I keep, as I suspect many of your visitors do too, a trunk novel that will never see the light of day. I have mine right within my field of vision, on the bookshelf next to Hermes (my laptop). I read parts of it often, and smile. Keeping the material fresh on my mind, tweaking the words ever so subtly every time.
Novel writing is not for me, I dislike the process. It takes far too long for my taste. When I first started to write down my prattle, I had the intention of crafting a story with very few characters, much like Crichton’s Andromeda Strain, or Assimov’s I, Robot, yet not in the science fiction genre. When the time came to say that’s enough, I had 90,556 words and 16 active characters that by the struggling end hated each other bitterly.
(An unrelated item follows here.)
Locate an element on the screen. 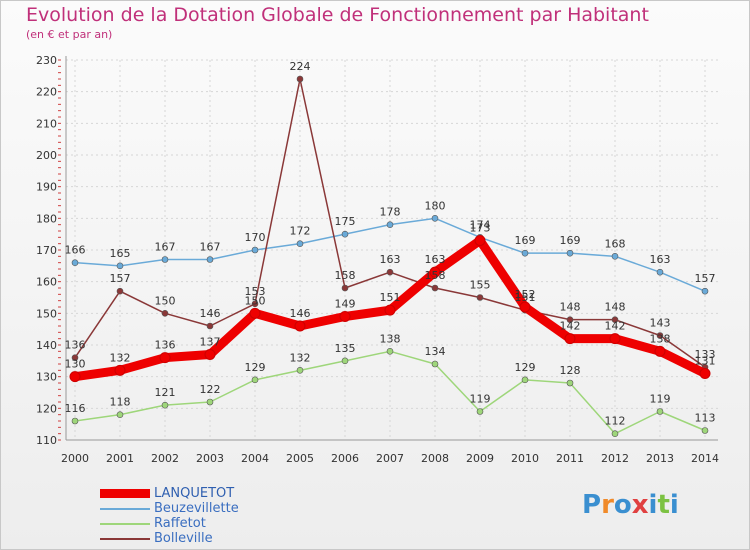 The width and height of the screenshot is (750, 550). data-label-beuzevillette: 163 is located at coordinates (660, 260).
It really became a chore, much alike waiting in line at the DMV. Arduous, although with less chances of catching a germ. I had many pages of notes and I refused over and over to end chapters in cliffhangers, a la Dan Brown. Also, I never could bring myself to “murder my darlings.” This made the work a tad harder. One writes what one likes.
I’ve been writing my short essays ever since, letters to myself, curiosities and observations of interesting moments, people and things I come across. Only because, like many others, I don’t know what I’m thinking till I see it on the screen.
Oscar.
Hi Oscar,
If writing a novel isn’t for you, then it isn’t for you. I think a lot of writers get caught up in the idea that they “have to’ write fiction because they’re writers, and that’s so not true. You should write whatever lights you up, whatever makes you happy. If that’s fiction, great. But if it’s not, there are lots of other options. It sounds like you’ve found some good ones. Keep at it!
PS. I prefer to be called Jen 🙂
Thanks, Jen. I’ve been receiving and reading your email newsletter for just over a year. They have been an inspiration to me not just towards writing, I’ve also used your words to motivate me in other aspects of my life.
Inkybites, has been a welcomed addition to ‘The things I like to read’ and of course, I have kept alert after you decided to change your brand. What I’m trying to say is; I appreciate your words and I want to read more of them, even if I am not exactly your intended audience.
Gratefully,
Oscar.
Thank you, Oscar! I love having writers like you on my email list, it makes what I do so worth it. Please keep me posted on your writing as it progresses!